The development of a dual extrusion blending process and composites based on thermotropic liquid crystalline polymers and polypropylene

Abstract

The overall objectives of this work were to improve a dual extrusion process (DEP) which is used to blend thermotropic liquid crystalline polymers (TLCPs) with thermoplastics, determine the mechanism by which TLCP morphology is developed in the DEP and to determine the optimal properties possible in composite materials generated from the blends. The DEP consists of two single screw extruders within which the TLCP and matrix material are plasticated separately. The two continuous polymer streams are joined and then mixed in a series of static mixing elements. Composite materials were formed from pelletized pregenerated strands by processing at temperatures below the melting point of the TLCP.

The DEP was improved by the addition of a gear pump to the TLCP stream, a multiple port phase distribution system, static mixing design, minimization of residence time, die design, and introduction of thermal control over the entire strand production process.

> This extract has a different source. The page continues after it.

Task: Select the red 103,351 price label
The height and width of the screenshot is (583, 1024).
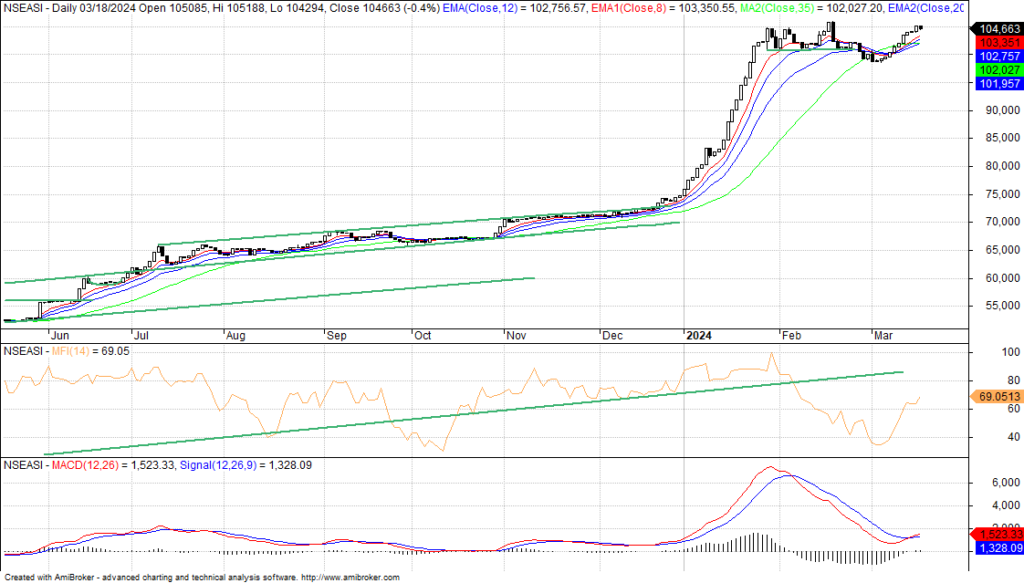Action: click(1000, 43)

The TLCP material was introduced into the matrix phase by means of a multiple port phase distribution system which injected 12 individual TLCP streams parallel to the flow direction of the matrix stream. This design resulted in improvements in the axial continuity of the TLCP phase during mixing and improved radial mixing as compared with a simple T-injection system. Both Kenics and Koch static mixer designs were evaluated in this investigation and it was found that the use of either could produce similar mechanical property enhancement in the resulting blends provided that an excessive number of elements were not used. Furthermore, it was found that the most stable strand materials were formed when the die was designed with respect to the flow exiting the static mixer elements. For example, a dual strand die with each capillary having an L/D ratio of 1 produced the most stable strands when used with the Kenics mixing elements. Finally, it was found that drawing the molten blend strand in a vertical drawing chimney provided a favorable thermal environment and resulted in much higher draw ratios and high mechanical properties of the strand.

The other objectives of this work including the development of morphology and composite materials produced from pregenerated strands is presented in two manuscripts formatted for submission to appropriate journals. Detailed abstracts dealing with these two topics are included therein.